I’d never heard of monkey bread before I moved to America, in the UK we just call it ‘tear and share’ bread and it tends to be savoury rather than sweet. I’m none the wiser as to why it is called monkey bread but to be honest my mouth has been too full of it to bother to say its name anyway! It’s gloriously soft, sticky and sweet with just enough of a hint of spice.
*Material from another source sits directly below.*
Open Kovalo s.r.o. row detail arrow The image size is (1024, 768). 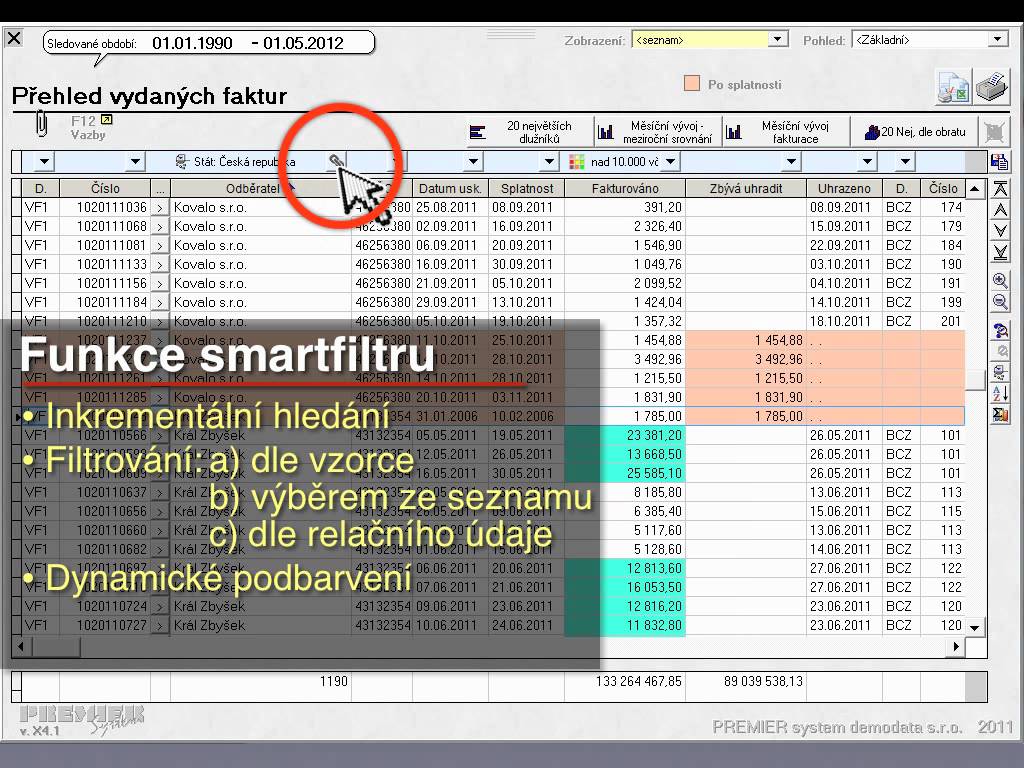[160, 208]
This is another recipe inspired by our time in Vermont, which produces some delicious Maple syrup, wonderful, dark amber, full flavoured stuff. Obviously I wasn’t going to leave without getting some to take home. One of my favourite things about Vermont was that you couldn’t travel more than a few miles without stumbling across a farm stand straining under the weight of lovely local produce. Vermont is all about eating locally and they’re quite right too!
300g bread flour
1 sachet of yeast (7g)
pint of salt
1 tbsp sugar
30g butter (melted)
2 tbsp butter (melted)
3 tbsp real maple syrup
90g soft brown sugar
1 1/2 tsp chai spice blend
pinch of salt
handful of chopped pecans (optional)
Stir together the flour, salt, sugar and yeast in a large mixing bowl. In a separate jug, warm the milk and water a little, just above lukewarm is ideal. Whisk in the melted butter and the egg. Gradually add this to the dry mixture, bringing it all together to form a soft dough. If it seems a little too dry add a couple of extra tablespoons of water.
Knead the dough for a few minutes to stretch out the gluten. It should become soft, springy and stretchy. Wash the mixing bowl in hot water and lightly grease it. Oil a piece of clingfilm too. Pop the dough in the warm bowl, cover it with the cling film and place it somewhere draught-free to double in size.
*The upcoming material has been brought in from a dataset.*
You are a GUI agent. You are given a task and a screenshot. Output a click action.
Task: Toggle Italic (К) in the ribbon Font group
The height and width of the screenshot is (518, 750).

To prepare the coating you will need two small bowls. Combine the melted butter and maple syrup in one and the sugar, spices and salt in the other.
Remove the dough from the mixing bowl and gently knead it for a few minutes. Divide this into about 32 even(ish) pieces and roll each one into a small ball. One at a time drop each ball into the butter/syrup mixture and then roll it lightly in the sugar. Put the coated balls of dough into a lightly greased tin (it can be any shape you like but it’s best if it’s quite deep) Keep layering up the coated balls, it doesn’t matter if the last layer isn’t completely coated.
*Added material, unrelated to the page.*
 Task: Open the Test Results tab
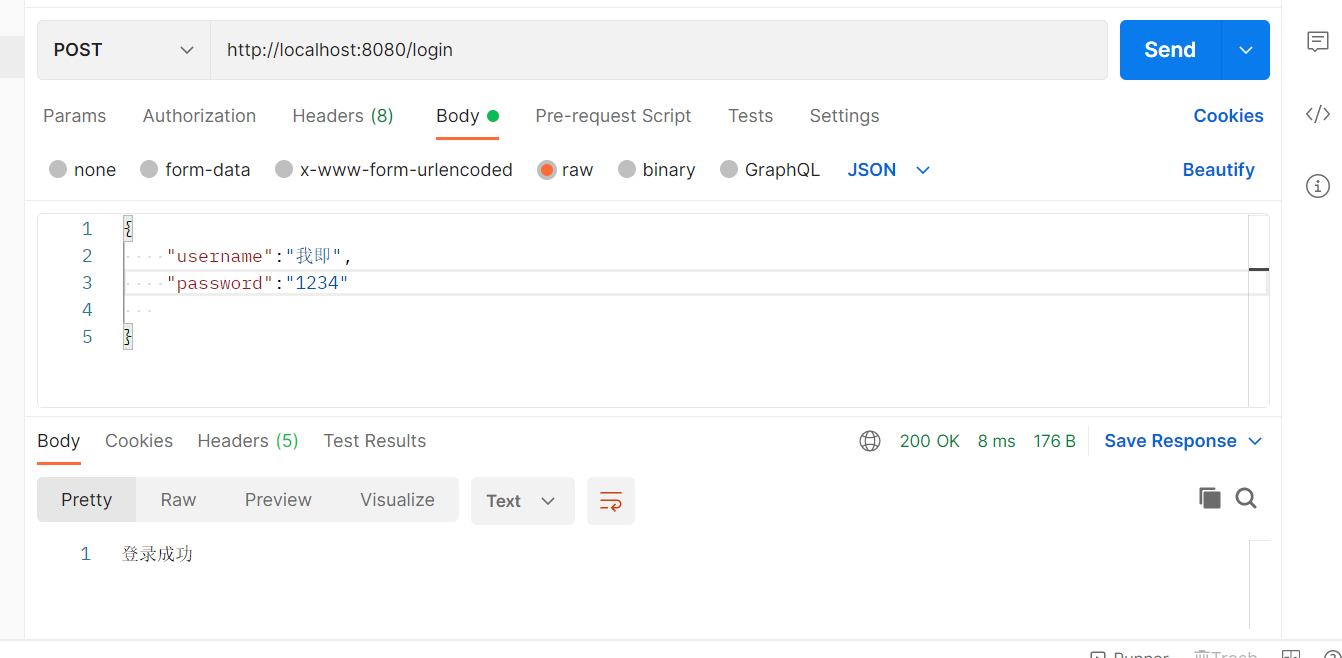(375, 440)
Recover the tin with the clingfilm and leave it to puff up again whilst the oven pre-heats to 170°c .
Once the dough has swelled to more or less fill the tin you can pop it in the oven for around 30 minutes. Once it’s baked and become golden you’ll need to take it out the tin almost immediately, so that the sticky coating is still warm. Leave it to cool a little on a wire rack, but obviously this is at its best when served warm.